Slipstream (Review)

Slipstream

Slipstream
1989
Screenplay by Tony Kayden
Story by Bill Bauer
Directed by Steven Lisberger

Slipstream
Ever wonder what would happen if Mad Max was set in a world of airplanes instead of junk cars? As directed by the director of Tron? Well, you obviously have some sort of mental illness and should talk to a professional therapist, I’m just a guy who watches bad movies. Odd as it may be, your bizarre craving has been provided, and stars Mark Hamill and Bill Paxton to boot! Bob Peck from Jurassic Park appears as the Data-ish character, While Mark Hamill is a feared bounty hunter/cop named Tasker. Bill Paxton plays Bill Paxton, here named Matt Owens. Paxton has fought Aliens, Predators, tornadoes, and Terminators, but here he has his greatest challenge: acting with giant hair. My Lord that’s a big mullet. Giganto-mullet. It must be aerodynamic, helps with the airplane flying or something. Maybe he uses it as a hang glider or parachute in case of air trouble. Big hair, bad movie, actors from both Star Wars and Star Trek (hello F. Murray Abraham!) and Harry Potter (Robbie Coltrane!) make this a genre melting extravaganza. Oh, almost forgot–they filmed in Turkey! Our friend Turkey, well known at TarsTarkas.NET from their numerous additions to crazy film libraries, provides background sites and extras. Set up your prop plane to go for a ride on the Slipstream…

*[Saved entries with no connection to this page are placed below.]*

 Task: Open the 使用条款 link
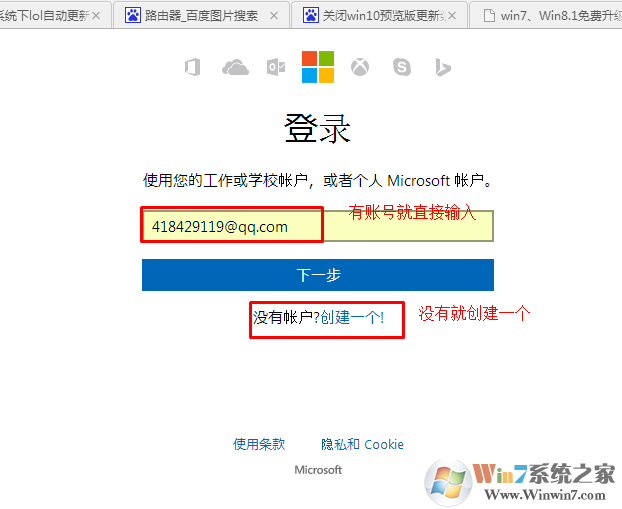pos(259,444)
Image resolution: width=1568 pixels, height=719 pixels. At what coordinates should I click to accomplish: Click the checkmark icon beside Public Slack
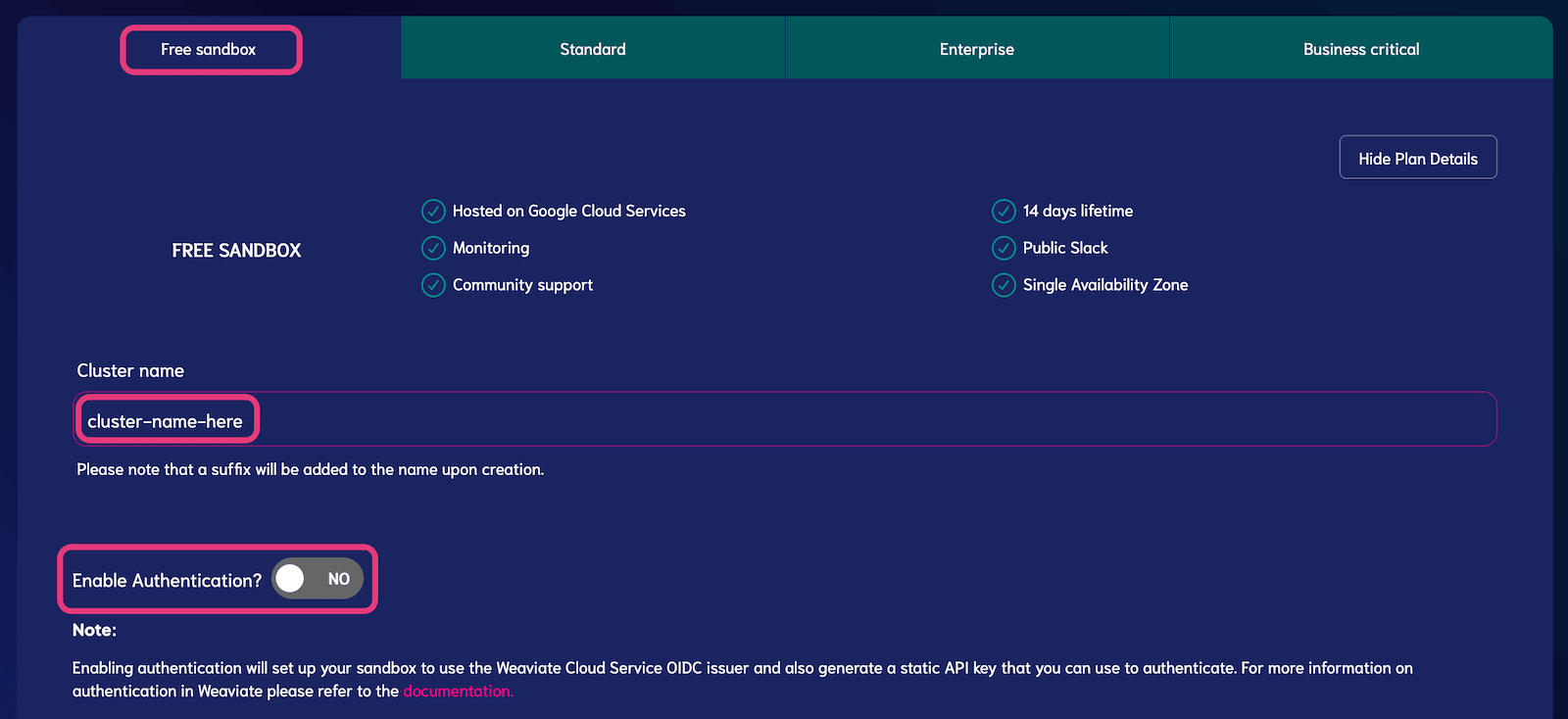tap(1004, 248)
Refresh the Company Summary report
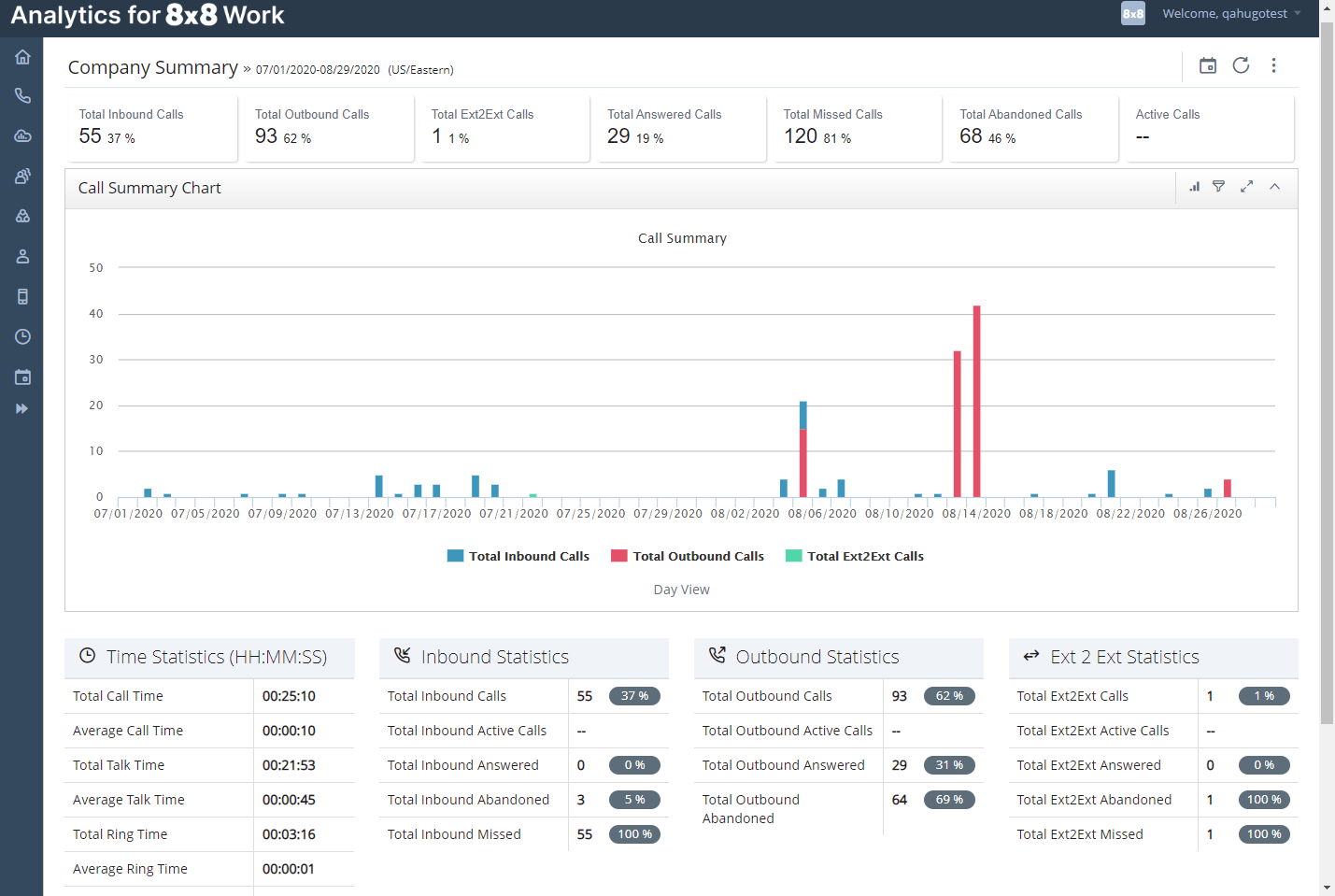The image size is (1335, 896). (x=1241, y=65)
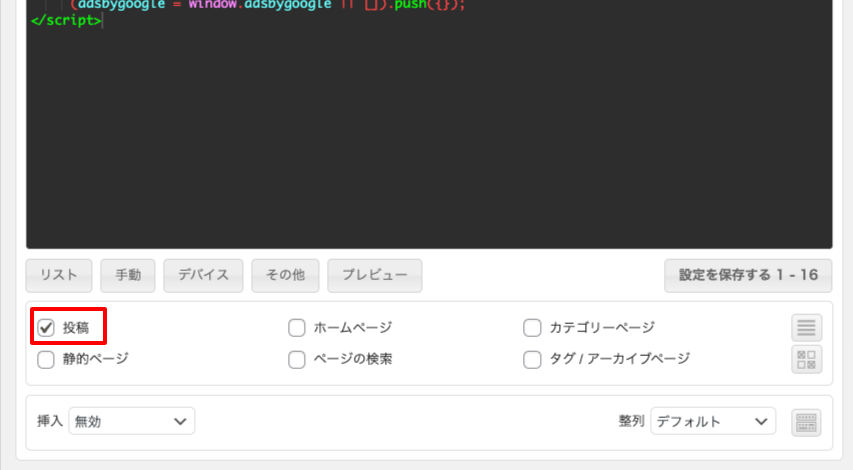The image size is (853, 470).
Task: Click empty dark area of code editor
Action: point(430,140)
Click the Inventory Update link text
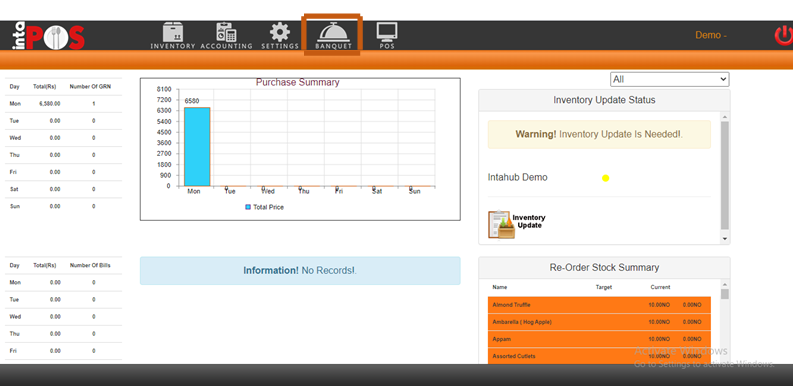Screen dimensions: 793x386 [x=529, y=221]
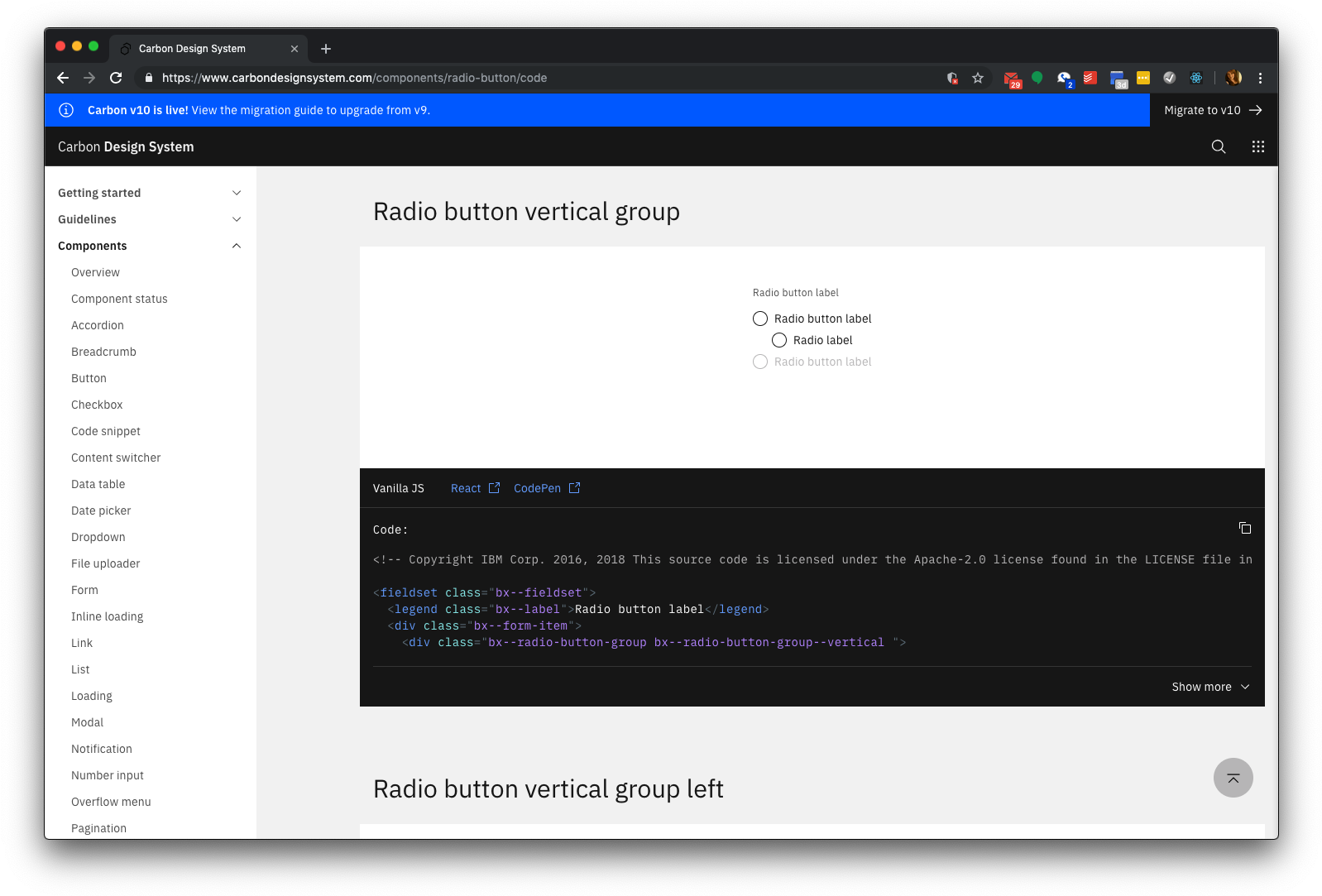
Task: Expand code with Show more
Action: 1210,687

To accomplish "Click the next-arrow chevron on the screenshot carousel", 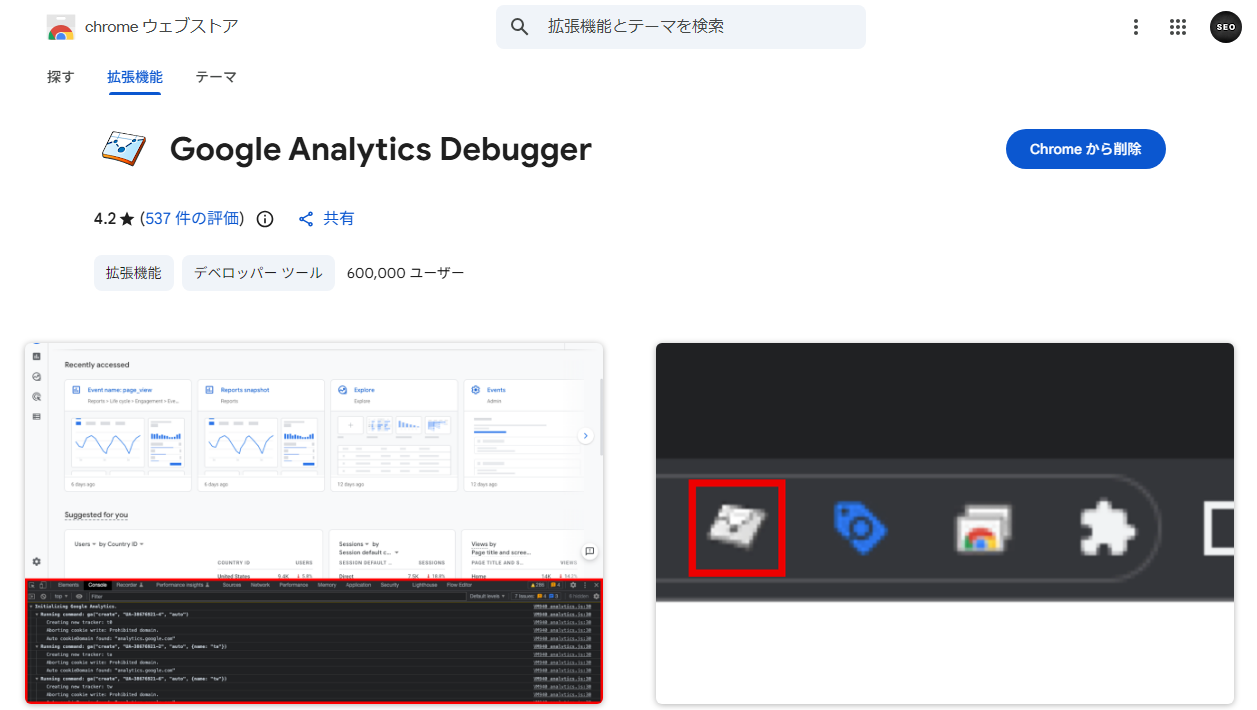I will click(x=586, y=435).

It’s the future! The world has been so environmentally messed up that at the turn of the century the whole thing started destroying itself, earthquakes split continents and floods were everywhere, then a river of wind wiped the whole thing clean. This river of wind is called the Slipstream. It is not to be confused with Starscream, the traitorous lieutenant of Megatron from the Transformers. Starscream guest stars on Beast Wars, but Slipstream will never guest star on anything, even Beast Machines. The lines about “split continents” is so they can use location shots from all over the world without bothering to explain how they are so close together. As well as the foreign extras, noticeably from Turkey. Heck, the whole “Slipstream” concept is so weak we probably didn’t even need it in the movie. They talk about “riding the slipstream” to save on gas, but fail to explain how they are doing it both ways. I think someone’s favorite part of Mad Max: Roadwarrior was the gyro captain, and wanted a movie full of them. With Mark Hamill. Not a bad goal in life. Director Steven Lisberger (who made the brilliant Tron and not much else of consequence) has his world set up, but seemed to run out of money halfway through, as we’ll soon see.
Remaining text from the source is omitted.